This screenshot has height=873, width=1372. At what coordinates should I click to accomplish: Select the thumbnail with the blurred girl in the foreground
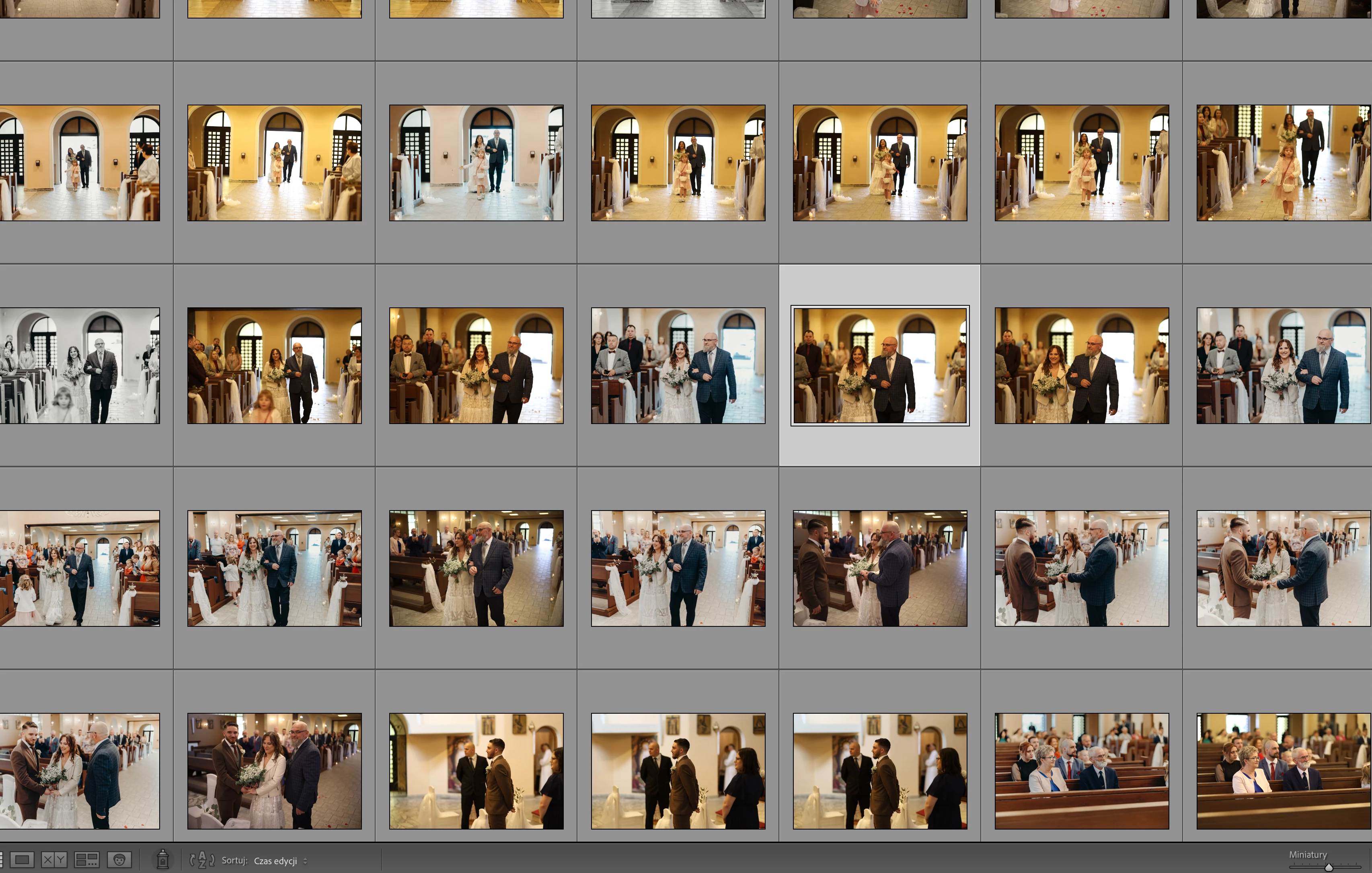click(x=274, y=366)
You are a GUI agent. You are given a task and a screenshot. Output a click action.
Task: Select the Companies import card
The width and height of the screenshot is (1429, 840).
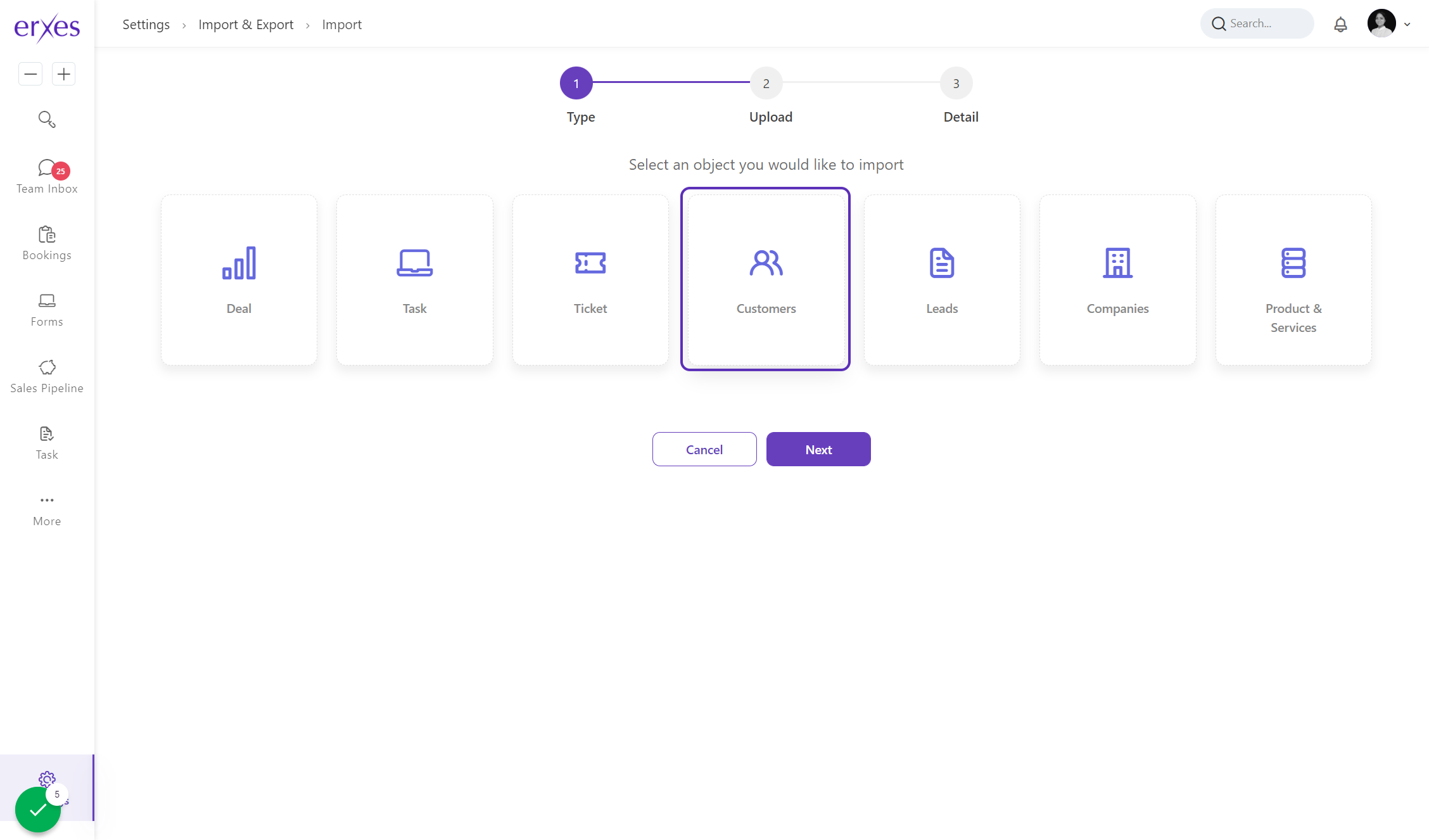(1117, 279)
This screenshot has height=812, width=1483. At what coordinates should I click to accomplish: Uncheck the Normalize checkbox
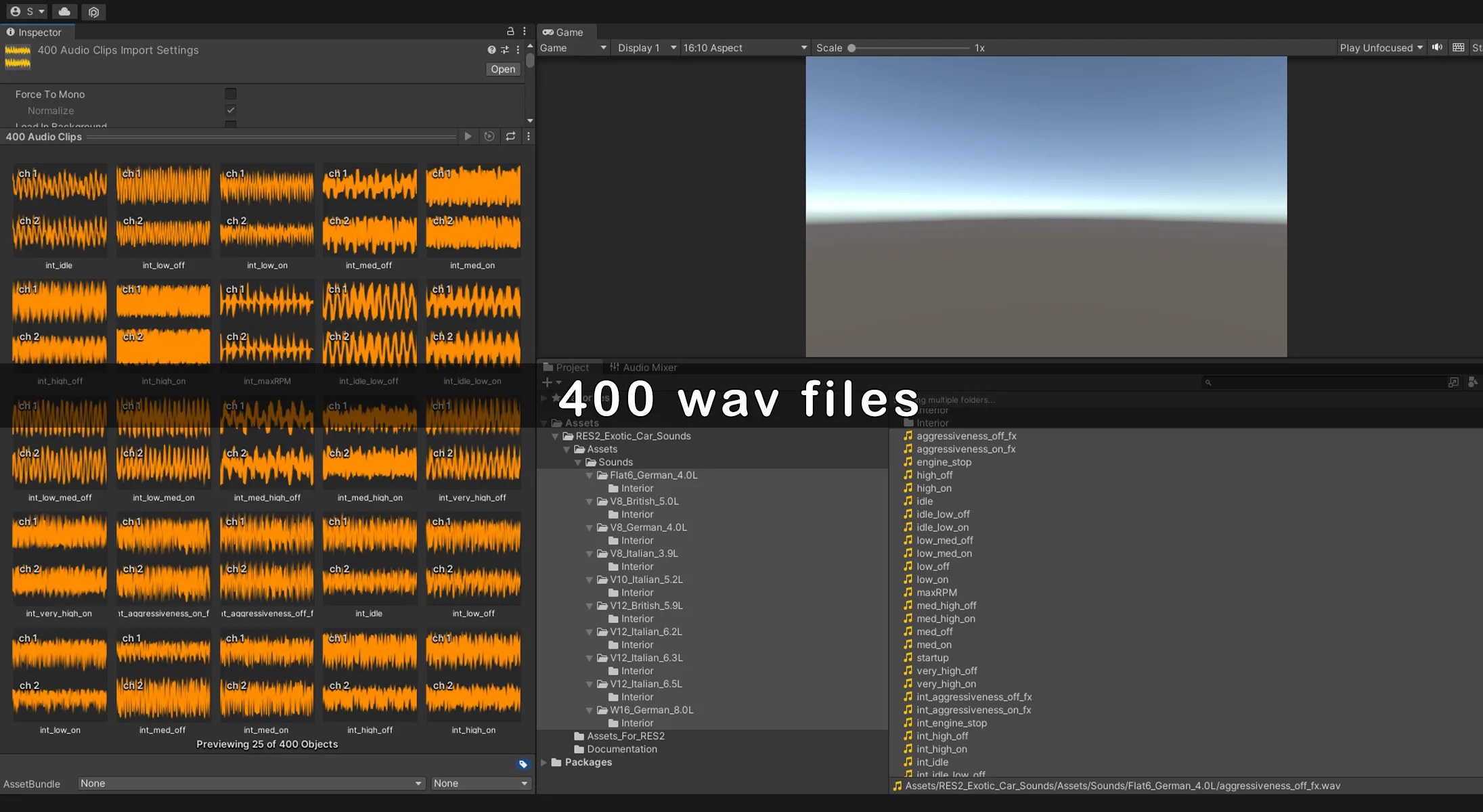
---------------
_WHAT TO WORK ON_
Return the entries above exactly, skipping any images.

_ANSWER SPACE_
This screenshot has height=873, width=1372. At what coordinates should I click to accomplish: Select the thumbnail with the blurred girl in the foreground
click(x=274, y=366)
You are a GUI agent. You are given a task and a screenshot. Output a click action.
Task: Select the Companies import card
The width and height of the screenshot is (1429, 840).
(1117, 279)
This screenshot has height=812, width=1483. At what coordinates should I click to accomplish: Uncheck the Normalize checkbox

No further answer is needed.